You can reduce the amount of B.C. personal income tax you owe through basic tax credits. But if the total of these credits is higher than the amount you owe, then you won’t get a refund of the difference. Some changes from Budget 2018 include the replacement of the Infirm Dependent and In-Home Care of Relative Tax Credits with the B.C. Caregiver Tax Credit, as well as the elimination of the Education Tax Credit for 2019 and beyond. Here’s a snapshot of some of the most commonly used B.C. Basic Tax Credits:
Basic Personal Amount
B.C. Caregiver Credit
$4,674 (reduced when dependent income exceeds $15,820)
Age (65 or older by end of tax year)
$4,791 (reduced when income exceeds $35,660)
Charitable and Other Gifts
Actual (lowest tax rate on first $200; highest tax rate on excess)
Medical Expense Credit
Actual (reduced by lesser of 3% of net income or $2,221)
Student Loan Interest
If you make regular charitable donations and incur medical expenses, be sure to keep a close record of everything. Every dollar counts when it comes to tax credits.

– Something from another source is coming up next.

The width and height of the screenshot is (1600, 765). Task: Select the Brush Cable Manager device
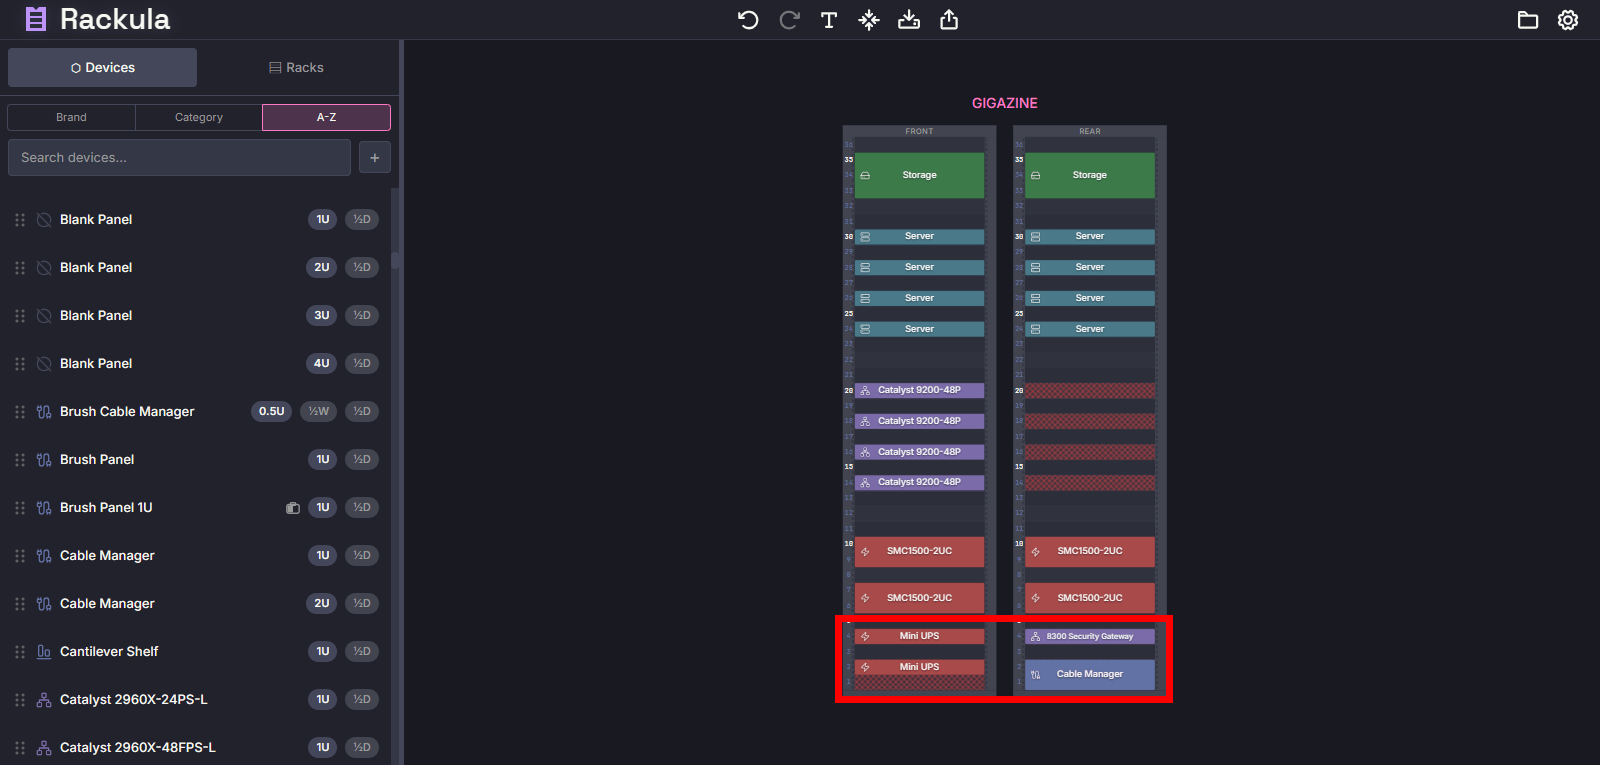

What records do I need to keep?
It’s important to keep organized records to make filing your taxes a simple process. That way, you will be more likely to be able to maximize your eligible deductions, and ultimately reduce your taxable income, which will lead to less taxes owed.
Make it a priority to keep good personal financial records and have a file that contains all your tax forms. You could also consider using a financial management app to track your spending. Remember, you want to keep your records for a minimum of six years.
How can I maximize my savings account?
The 2019 tax year may be over, but you still have until March 2, 2020, to make a RRSP contribution for 2019. Check your RRSP deduction limit on your 2018 Notice of Assessment to determine how much you can contribute for 2019. The maximum RRSP limit for 2019 is $26,500. If you have an employer matching program, you should confirm how much you and your employer have already contributed to your RRSPs in 2019.
If there is room left for contribution, consider making an additional contribution to your RRSP for the 2019 tax year. By doing this, you may gain some tax savings. However, remember that you can make an RRSP contribution and not claim a tax deduction in the same tax year. If you think your marginal tax rate will be higher in the future, you should consider applying the deduction in a future year.
If you didn’t maximize your TFSA contribution room for the 2019 calendar year, you could also consider moving some of your money from your chequing (or savings) account into your TFSA account. For 2020, the contribution room is $6,000. Remember, your contributions to TFSA are not tax deductible and the contribution room can be carried forward indefinitely.
- Make sure to let your accountant know about any tuition, medical expenses, charitable donations etc. to make sure you are maximizing any tax credits.
- Keep all records organized and up to date to simplify filing at tax time.
- Make sure to talk to us about RRSP and TFSA contributions, and how it might impact your return.